Passage for review:
Taken together, these data suggest that in muscles subjected to direct injury, lactation-associated reduction in MuSC proliferation is overcome, and muscle regeneration proceeds efficiently. However, if the muscle is not directly injured, MuSC response to parturition is altered by the systemic milieu associated with lactation.
Discussion
In this novel study, we assessed the impact of lactation on MuSC function in homeostatic and regenerative conditions. Furthermore, we compared the effects of lactation between muscles that were and were not directly impacted by vaginal delivery. With respect to the pelvic floor skeletal muscles, we examined the PCa part of the rat levator ani, homologous to the pubovisceralis portion of the human levator ani, both of which sustain the larger strains during parturition in the rat and the human, respectively^12^. For the non-pelvic control, we selected TA—a hind limb muscle commonly studied in rodents by researchers in the broader skeletal muscle field. The direct comparisons between PCa and TA allowed us to assess the effect of systemic factors associated with lactation uncoupled from direct muscle perturbation. We further capitalized on our findings that the rat PFMs do not experience detectable mechanical injury during SVD (Fig. 1a), but do so in a well-established rat SBI model (Fig. 1b) to compare the impact of lactation in these different scenarios.
We showed that the reservoir and the proliferative capacity of Pax7^+^ MuSCs increase in response to vaginal delivery (compared to late pregnancy), indicating that systemic changes in the early postpartum period affect MuSC behavior in both pelvic and non-pelvic muscles. Lactation impacts MuSCs by inhibiting cellular proliferation and reducing myogenic progression in both pelvic and non-pelvic appendicular muscles. These findings point towards the existence of systemic factors associated with lactation that regulate MuSC state. However, when significant direct injury, such as mechanical birth injury, is imposed on a muscle, MuSC behavior is indistinguishable between lactating and non-lactating animals. The above findings suggest that local cues released in response to birth injury overcome the inhibitory systemic effects of lactation on MuSCs of the PFM. However, MuSC reservoir and proliferative function of the non-pelvic TA muscle, were reduced in lactating compared to non-lactating animals following vaginal delivery with simulated birth injury counterparts, as was observed following vaginal delivery without birth injury. Notably, the current data indicate that the systemic factors associated with lactation override previously shown activating effect of factors released systemically by an injured muscle on MuSCs in skeletal muscles remote from the site of direct muscle injury^29^.

Supplied data:

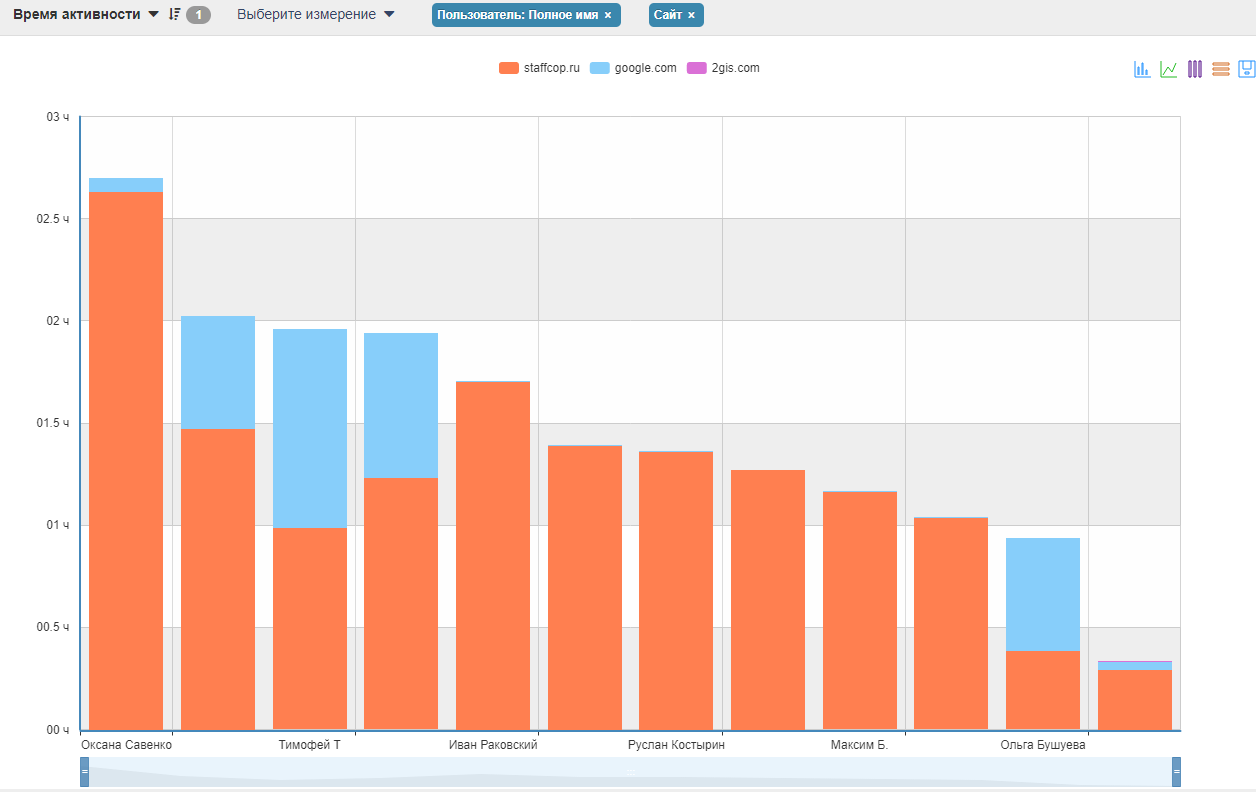Click the right zoom slider handle
Viewport: 1256px width, 792px height.
tap(1176, 772)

Work item: Transcribe the part of the passage on lactation and muscle stem cells that runs between "Taken together, these" and "associated with lactation.", inclusive.

Solution to this task:
Taken together, these data suggest that in muscles subjected to direct injury, lactation-associated reduction in MuSC proliferation is overcome, and muscle regeneration proceeds efficiently. However, if the muscle is not directly injured, MuSC response to parturition is altered by the systemic milieu associated with lactation.